C'est le texte de quatrième de couverture qui a retenu mon attention : "En un temps très court de leur histoire, les humains ont transformé la planète, au prix du dérèglement climatique et de la détérioration des écosystèmes. Cette « compétence » inattendue, ils la doivent aux relations qu’ils ont entretenues avec les sédiments, c’est-à-dire avec l’ordre minéral. Alors qu’on souligne avec de plus en plus d’insistance la nécessité de faire davantage de place au vivant, le parti pris ici est de nourrir la pensée écologique à l’aide d’une description attentive de l’essence géologique de l’être humain, en commençant par suivre à la trace un galet de rivière." Suivre à la trace un galet de rivière, voilà une idée qui me plaisait bien, et puis quoi de plus normal pour quelqu'un qui a choisi pour nom de son blog Alluvions... 

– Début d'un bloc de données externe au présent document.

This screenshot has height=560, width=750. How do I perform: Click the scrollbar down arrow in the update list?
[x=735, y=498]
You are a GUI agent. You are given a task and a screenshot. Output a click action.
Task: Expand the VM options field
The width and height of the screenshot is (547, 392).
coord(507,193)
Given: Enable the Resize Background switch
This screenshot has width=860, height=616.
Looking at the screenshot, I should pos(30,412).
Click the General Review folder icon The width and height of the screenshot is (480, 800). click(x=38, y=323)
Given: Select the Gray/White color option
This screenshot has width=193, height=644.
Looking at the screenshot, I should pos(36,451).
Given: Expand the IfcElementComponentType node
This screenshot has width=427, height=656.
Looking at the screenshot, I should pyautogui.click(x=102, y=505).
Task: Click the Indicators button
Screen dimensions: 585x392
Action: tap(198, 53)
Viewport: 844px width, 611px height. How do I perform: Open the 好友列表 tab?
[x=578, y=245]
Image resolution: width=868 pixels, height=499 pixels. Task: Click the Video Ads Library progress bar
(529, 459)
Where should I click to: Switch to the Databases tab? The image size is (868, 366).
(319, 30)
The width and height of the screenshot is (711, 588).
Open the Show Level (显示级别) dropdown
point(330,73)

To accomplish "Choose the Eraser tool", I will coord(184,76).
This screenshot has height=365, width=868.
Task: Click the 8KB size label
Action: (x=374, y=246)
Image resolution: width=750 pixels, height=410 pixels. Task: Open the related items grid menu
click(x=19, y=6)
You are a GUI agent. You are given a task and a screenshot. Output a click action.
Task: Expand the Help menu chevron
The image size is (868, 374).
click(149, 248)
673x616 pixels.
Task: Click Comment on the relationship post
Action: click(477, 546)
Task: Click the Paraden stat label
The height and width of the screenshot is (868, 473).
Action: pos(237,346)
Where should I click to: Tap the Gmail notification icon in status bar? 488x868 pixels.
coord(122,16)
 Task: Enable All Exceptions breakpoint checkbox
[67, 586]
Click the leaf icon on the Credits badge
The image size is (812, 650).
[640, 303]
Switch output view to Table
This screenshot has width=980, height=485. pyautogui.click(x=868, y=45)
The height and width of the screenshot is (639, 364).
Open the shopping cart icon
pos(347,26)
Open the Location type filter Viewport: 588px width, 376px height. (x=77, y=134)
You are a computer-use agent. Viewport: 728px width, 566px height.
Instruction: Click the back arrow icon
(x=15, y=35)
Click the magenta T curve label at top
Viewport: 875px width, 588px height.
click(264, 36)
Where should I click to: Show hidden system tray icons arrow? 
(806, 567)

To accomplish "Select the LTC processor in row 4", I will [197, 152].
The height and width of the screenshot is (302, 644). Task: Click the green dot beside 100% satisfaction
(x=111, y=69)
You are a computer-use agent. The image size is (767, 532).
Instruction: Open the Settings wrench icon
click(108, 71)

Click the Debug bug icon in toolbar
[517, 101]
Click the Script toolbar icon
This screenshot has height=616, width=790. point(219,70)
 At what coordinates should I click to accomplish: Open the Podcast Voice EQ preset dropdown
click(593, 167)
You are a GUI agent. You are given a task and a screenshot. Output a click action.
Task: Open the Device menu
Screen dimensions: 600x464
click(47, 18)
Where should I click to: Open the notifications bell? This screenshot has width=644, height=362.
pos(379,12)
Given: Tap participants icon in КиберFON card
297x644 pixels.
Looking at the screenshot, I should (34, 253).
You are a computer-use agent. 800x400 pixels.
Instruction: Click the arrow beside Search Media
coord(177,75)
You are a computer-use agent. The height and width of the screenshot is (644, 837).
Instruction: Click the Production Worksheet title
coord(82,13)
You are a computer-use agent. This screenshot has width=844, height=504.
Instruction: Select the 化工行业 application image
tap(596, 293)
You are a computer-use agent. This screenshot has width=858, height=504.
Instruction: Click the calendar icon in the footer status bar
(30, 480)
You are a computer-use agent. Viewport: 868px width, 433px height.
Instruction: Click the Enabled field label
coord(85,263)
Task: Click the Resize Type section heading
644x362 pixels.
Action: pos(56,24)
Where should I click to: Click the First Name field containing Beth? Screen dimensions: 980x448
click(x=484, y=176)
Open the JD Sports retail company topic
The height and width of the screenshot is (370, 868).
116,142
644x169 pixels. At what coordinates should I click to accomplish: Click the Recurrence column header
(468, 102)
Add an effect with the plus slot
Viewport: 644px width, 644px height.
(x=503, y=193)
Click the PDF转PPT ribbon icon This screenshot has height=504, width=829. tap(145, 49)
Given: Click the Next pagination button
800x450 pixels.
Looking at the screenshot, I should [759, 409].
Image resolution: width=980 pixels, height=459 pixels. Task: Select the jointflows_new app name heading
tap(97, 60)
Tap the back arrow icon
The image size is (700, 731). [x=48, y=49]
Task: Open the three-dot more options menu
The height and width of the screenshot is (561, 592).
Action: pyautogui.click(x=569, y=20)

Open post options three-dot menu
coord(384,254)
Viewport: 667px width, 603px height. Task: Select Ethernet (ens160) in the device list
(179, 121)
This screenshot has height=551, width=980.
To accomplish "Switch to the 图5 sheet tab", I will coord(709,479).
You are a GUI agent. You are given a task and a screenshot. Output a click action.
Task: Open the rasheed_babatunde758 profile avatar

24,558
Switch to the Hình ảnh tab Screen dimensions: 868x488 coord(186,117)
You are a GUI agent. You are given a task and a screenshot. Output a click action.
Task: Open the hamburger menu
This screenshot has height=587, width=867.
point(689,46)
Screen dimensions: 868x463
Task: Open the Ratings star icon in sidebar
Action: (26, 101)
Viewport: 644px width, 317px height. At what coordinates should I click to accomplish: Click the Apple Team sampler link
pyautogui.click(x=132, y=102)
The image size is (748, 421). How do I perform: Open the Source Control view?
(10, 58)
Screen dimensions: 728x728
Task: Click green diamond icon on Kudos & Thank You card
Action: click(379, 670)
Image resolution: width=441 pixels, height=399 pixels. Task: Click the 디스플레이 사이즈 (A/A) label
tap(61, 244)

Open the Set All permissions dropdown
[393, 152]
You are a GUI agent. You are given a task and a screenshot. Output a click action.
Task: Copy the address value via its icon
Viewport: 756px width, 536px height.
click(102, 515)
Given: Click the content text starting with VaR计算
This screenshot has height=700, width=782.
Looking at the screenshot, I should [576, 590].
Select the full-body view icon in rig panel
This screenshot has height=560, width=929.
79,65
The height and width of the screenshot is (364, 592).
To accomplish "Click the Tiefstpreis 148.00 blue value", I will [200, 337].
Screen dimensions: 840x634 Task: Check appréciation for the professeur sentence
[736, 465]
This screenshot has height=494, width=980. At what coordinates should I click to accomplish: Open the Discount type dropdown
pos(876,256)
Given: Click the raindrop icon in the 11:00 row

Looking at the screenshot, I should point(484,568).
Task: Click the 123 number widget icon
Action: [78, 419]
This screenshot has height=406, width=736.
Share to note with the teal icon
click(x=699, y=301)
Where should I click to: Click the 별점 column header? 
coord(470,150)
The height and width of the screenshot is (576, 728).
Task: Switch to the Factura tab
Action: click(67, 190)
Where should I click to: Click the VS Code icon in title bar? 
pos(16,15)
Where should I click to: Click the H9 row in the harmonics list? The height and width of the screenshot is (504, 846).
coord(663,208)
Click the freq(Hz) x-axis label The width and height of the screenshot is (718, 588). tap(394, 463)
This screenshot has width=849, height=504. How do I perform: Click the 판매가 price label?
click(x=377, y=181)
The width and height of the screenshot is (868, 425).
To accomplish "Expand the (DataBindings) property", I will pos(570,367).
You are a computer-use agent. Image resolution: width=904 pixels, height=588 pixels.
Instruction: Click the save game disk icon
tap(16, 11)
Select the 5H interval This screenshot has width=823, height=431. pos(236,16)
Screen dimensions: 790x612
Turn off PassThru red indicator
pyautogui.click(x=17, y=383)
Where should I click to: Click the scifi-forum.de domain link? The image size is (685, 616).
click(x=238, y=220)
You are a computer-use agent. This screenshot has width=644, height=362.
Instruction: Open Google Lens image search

Un mot aussi est très important ici, et c'est celui de sédiments. D'ailleurs la citation épigraphe du livre, empruntée à Stéphanie LeMenager, l'illustre parfaitement : "Sédimenter, c'est se souvenir des histoires matérielles de la modernité, reconstituer notre propre matérialité en tant qu'animaux, et faire de la mémoire quelque chose de durable, une matière." Matthieu Duperrex revient là-dessus dans son premier chapitre : "Sédimenter comme verbe : voici ma proposition. S'essayer à la conjuguer à la voix active, à la première personne. Il ne sera ici question que de cela, ou à peu près." Et, un peu plus loin : "Qu'est-ce que sédimenter peut bien signifier ? Strictement parlant, les sédiments sont des particules de roches et de sols, des agrégats de matière minérales et organiques (anciennes ou récentes), qui circulent tant qu'une énergie (eau ou -surtout- vent) peut déplacer leur masse, puis se déposent, s'empilent et se tassent en couches de sol. La sédimentation est un processus par lequel la terre se renouvelle au travers d'une histoire climatique et géologique. Un simple galet de rivière ne mène pas une vie pareille à la nôtre, je vous le concède. Et pourtant, il encapsule une myriade d'histoires extravagantes aux allures presque shakespeariennes, qui nous entraînent jusque dans les profondeurs de la planète et nous font "explorer de nouveaux mondes étranges", comme m'y invitait le générique de la série Star Trek lorsque j'étais enfant." (p. 17-18)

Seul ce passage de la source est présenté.